Trout Creek Campground – Eel River



        I wanted to take the family camping but if you know me camping usually involves hours of driving on some unmaintained forest service dirt road. I wanted to keep this trip close to home but I’m not one for the KOA or campsites with the nice background noise of a highway. So where to go that’s out in nature with few people, yet not a total back road excursion? Answer, Trout Creek Campground. Why? Trout Creek is easy to get to. It is paved most the way turning to a well maintained dirt road for the last 2 miles. I find that dirt roads detour a lot of people. Most importantly there is a pristine river 200’ from the campground. For my kids, family camping must include some sort of water feature.
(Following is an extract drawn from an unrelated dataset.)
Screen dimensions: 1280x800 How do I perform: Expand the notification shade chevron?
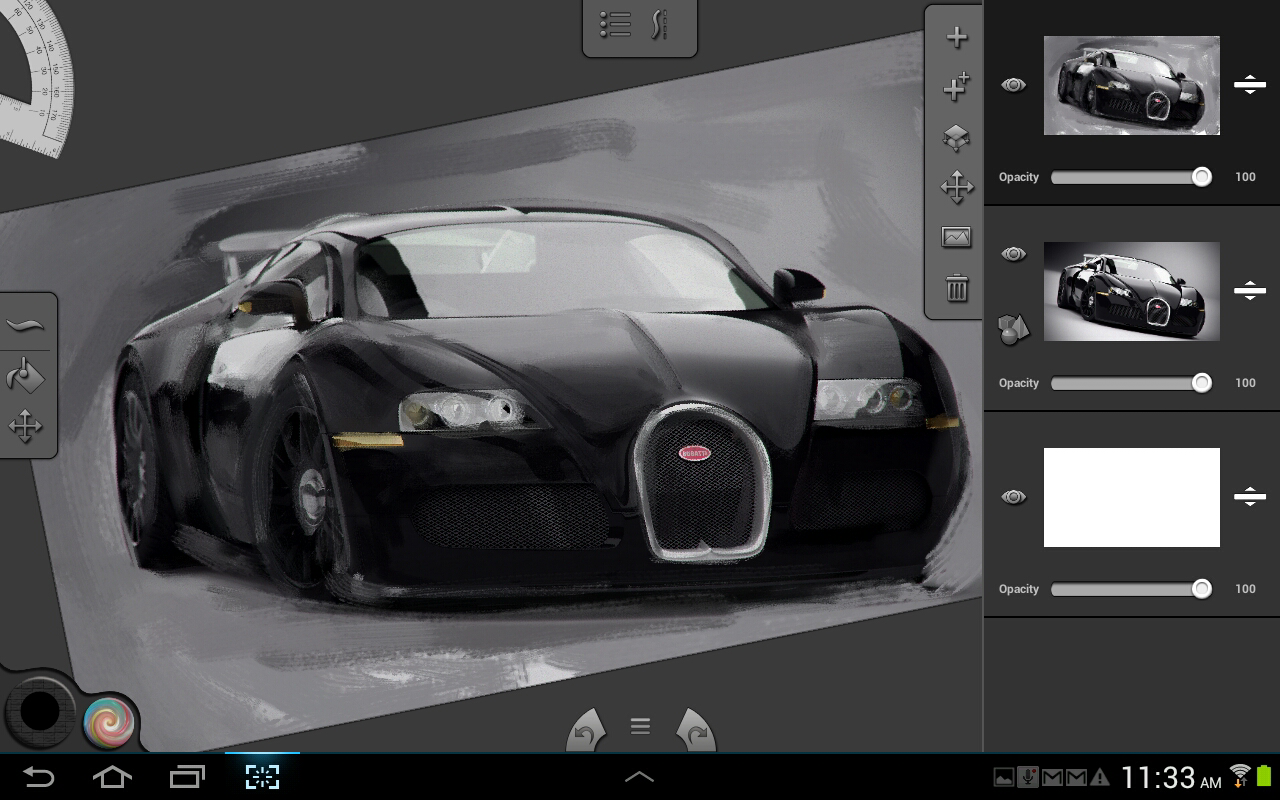point(640,776)
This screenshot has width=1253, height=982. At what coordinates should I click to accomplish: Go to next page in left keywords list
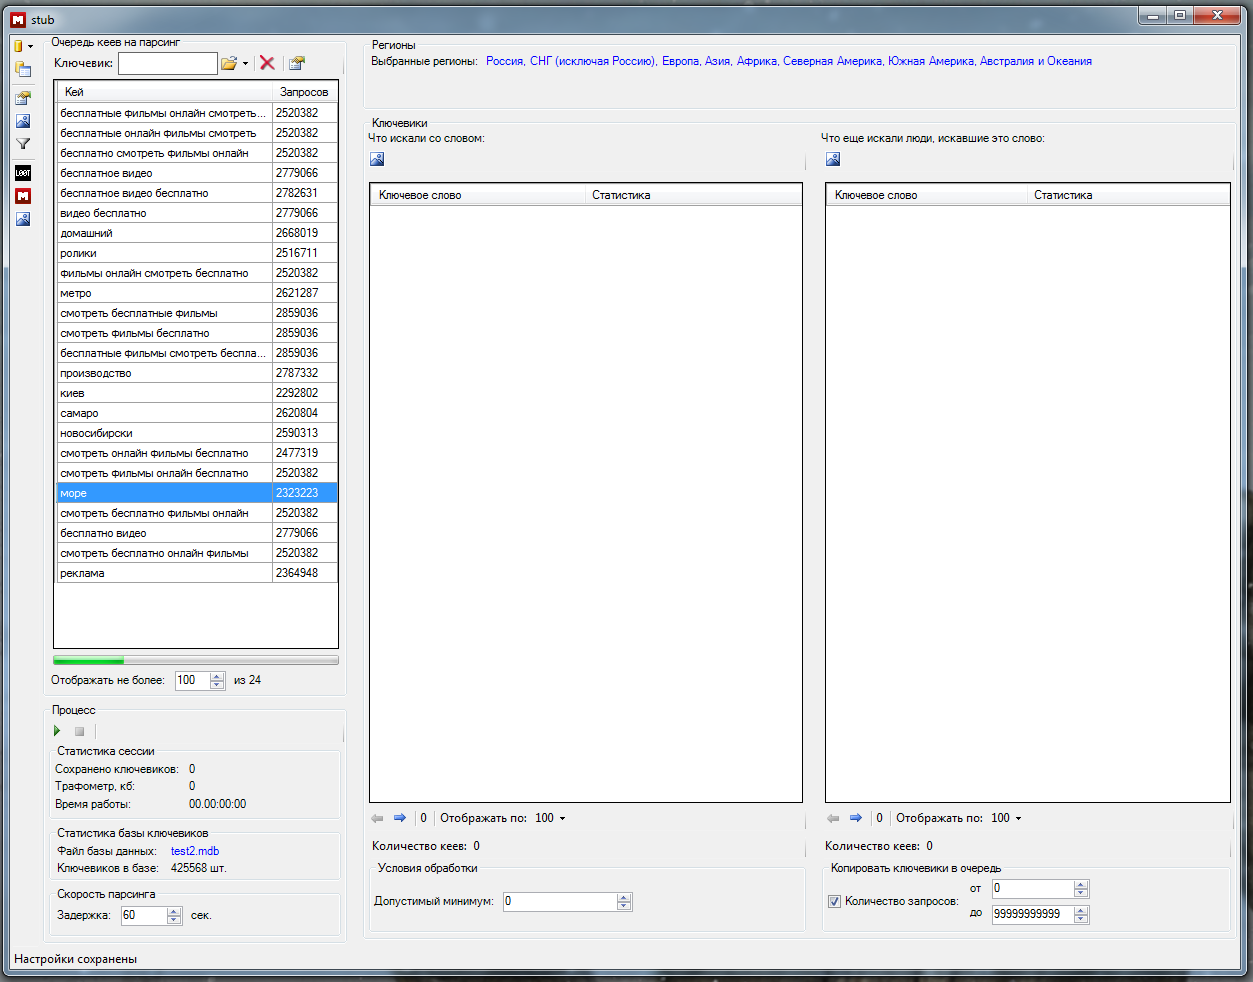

        Named for the tributary creek that runs along the east side of the campground Trout Creek is located on the Eel River near Potter Valley. Trout Creek is just outside the Mendocino National Forest along Eel River Road (County Road 240). Lake Pillsbury is just 9 miles down the road but that’s another post.

        Trout Creek Campground is operated by PG&E as part of the Potter Valley Hydroelectric Project. (Now there is some controversy surrounding the hydroelectric project but let’s just talk about enjoying what is here) It is what you would expect from a maintained campground. There are 17 camp sites 1 group site 3 walk in sites, a camp host, water, fire rings, picnic tables, vault toilets, dumpsters and pets are allowed.  Additionally RV's are allowed, there is nothing posted but looks like you could bring a up to about a 24' trailer. This is a fee area, and is closed in winter (I don’t have dates). Also be sure to visit the Firefighter Memorial just outside the entrance to the camp.

        The campground is under a canopy of redwood, oak, pine and madrone. The sounds of birds chirping and running water can be heard thorough the campground. The river is close but not too close for those of you with young children, even at the closest site the water is still about 200’ away.  A path leads down to the river bank and forks right or left. Both paths lead to nice swimming holes outside of the current of the river. Some people use this area as a put-in and float or kayak down to the bridge you crossed to get here.

        I truly enjoyed my visit but here are a few cautionary words. Rattlesnake country - they’re out there, poison oak - if you get it, swift current - especially during spring snow melt but always beware. That being said, have fun, be safe and come back and share your experience.